Researchers at Northwestern University have made an exciting development into the understanding of post-traumatic stress disorder (PTSD) and found that certain drugs appear to prevent the disorder from developing.
PTSD is a debilitating mental illness that affects around 8 million Americans. Symptoms include depression, panic attacks, flashbacks and chronic fear and anxiety. After a traumatic event, the brain becomes over-stimulated and ongoing interactions between certain proteins continue even though they should stop. These interactions cause an exaggerated fear response in the individual who has experienced the trauma.
“People with this syndrome feel danger in everything that surrounds them,” said Dr. Jelena Radulovic, associate professor of psychiatry and behavioral sciences at Northwestern and lead researcher of the study. “They are permanently alert and aroused because they expect something bad to happen. They have insomnia; their social and family bonds are severed or strained. They avoid many situations because they are afraid something bad will happen. Even the smallest cues that resemble the traumatic event will trigger a full-blown panic attack.”

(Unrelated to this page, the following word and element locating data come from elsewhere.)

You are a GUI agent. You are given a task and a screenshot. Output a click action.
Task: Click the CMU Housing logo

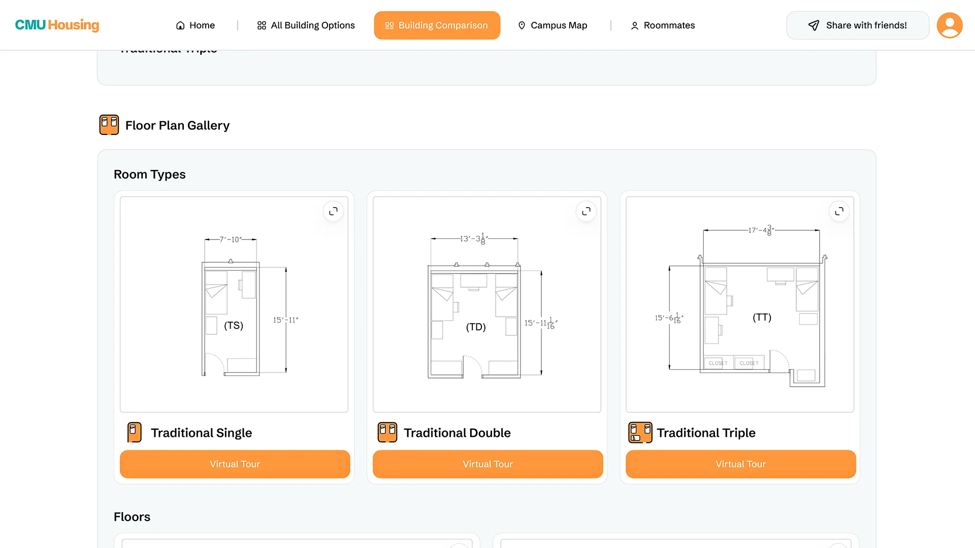click(x=57, y=25)
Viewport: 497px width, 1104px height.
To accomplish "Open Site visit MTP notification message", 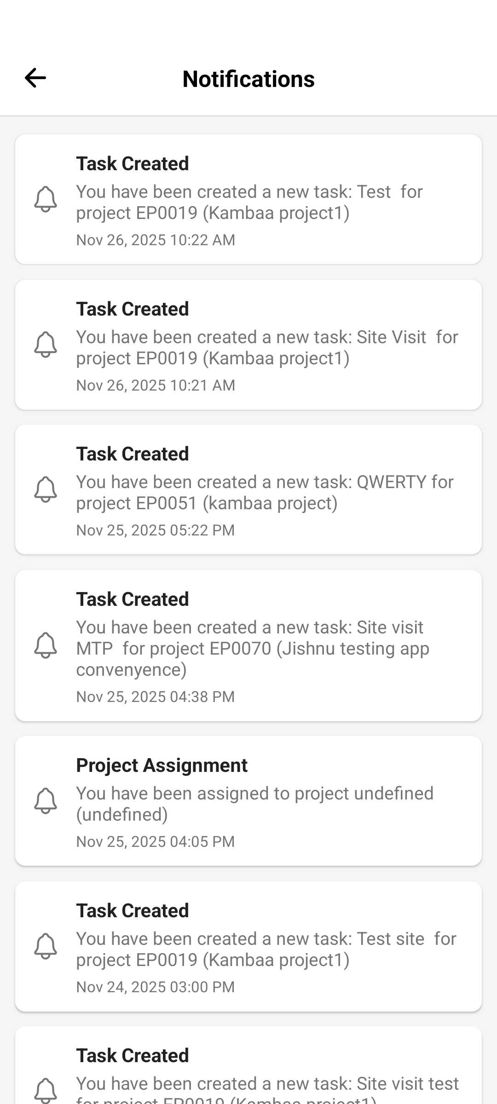I will 253,649.
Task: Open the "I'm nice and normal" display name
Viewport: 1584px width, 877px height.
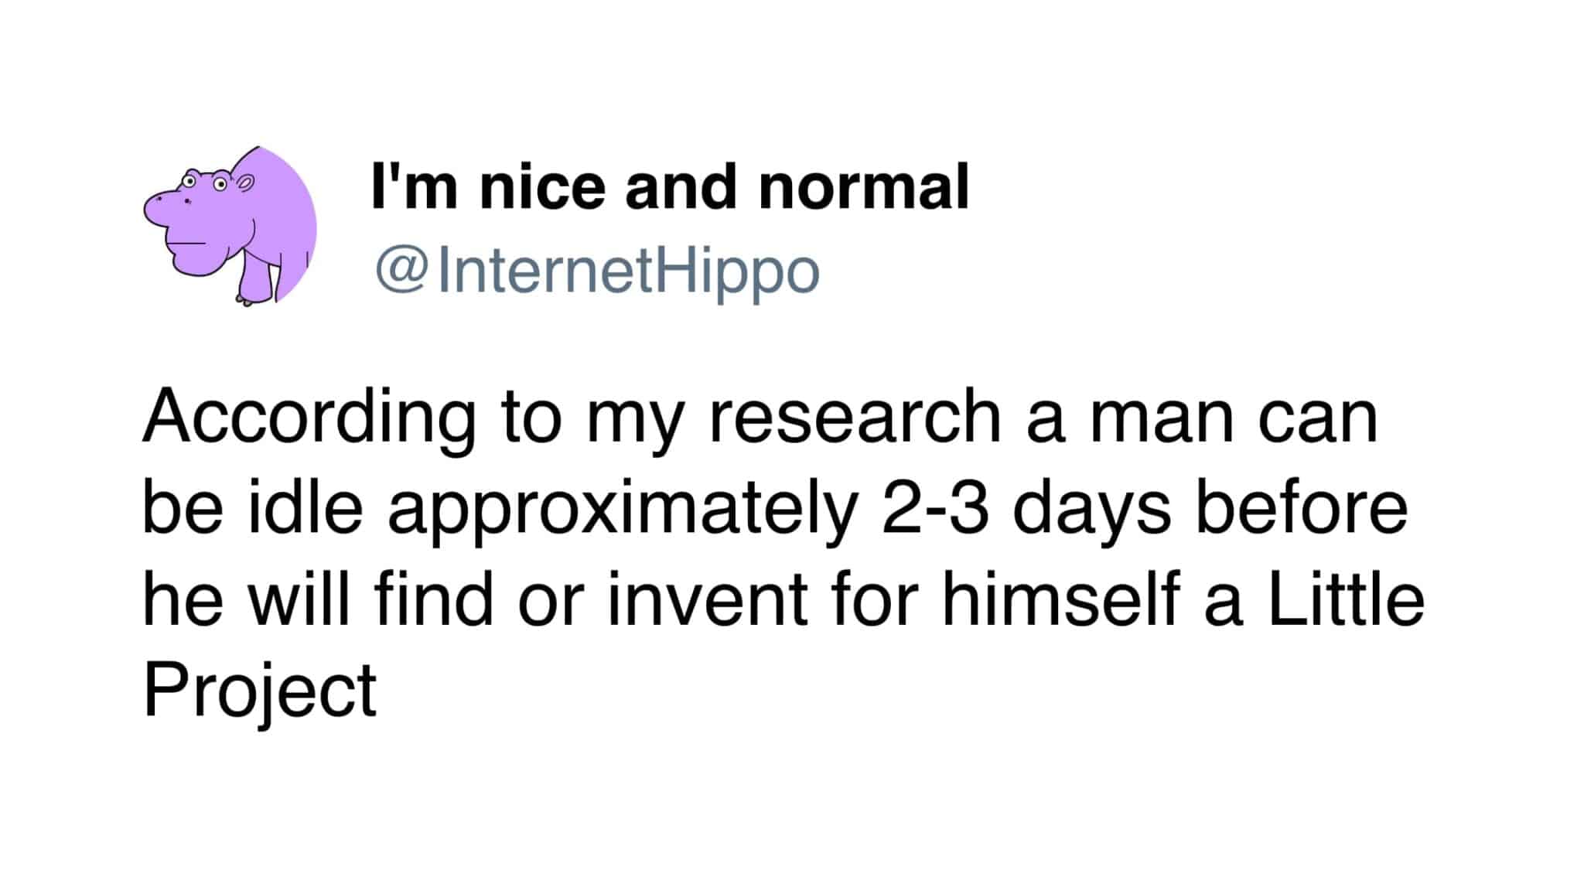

Radulovic's group has developed a mouse model for PTSD, in which mice are exposed to a traumatic (but painless) event, and then exposed to a different event which measures their fear response. The mice maintain PTSD-like fear responses for up to a month.
The group not only identified the molecular cause of PTSD, but found that injecting the drugs MPEP and MTEP (developed by Novartis and Merck, respectively) directly into the hippocampus of these mice within 5 hours of a traumatic event prevented the development of exaggerated fear, and fear response returned to normal.
MPEP and MTEP are both drugs that prevent the uptake of glutamate in neurons. Glutamate is a neurotransmitter that is released after a stressful event and excites neurons. In PTSD patients, the neurons remain excited even when the glutamate has dissipated.
Researchers are excited about the potential of this new type of treatment after the response in the mice after drug treatment.
“The mice’s fear responses were completely normal,” Radulovic said. “Their memories of the stressful event didn’t trigger the extreme responses anymore. This means we could have a prevention approach for humans exposed to acute, severe stressful events.”
The study was published in this month's issue of Biological Psychiatry.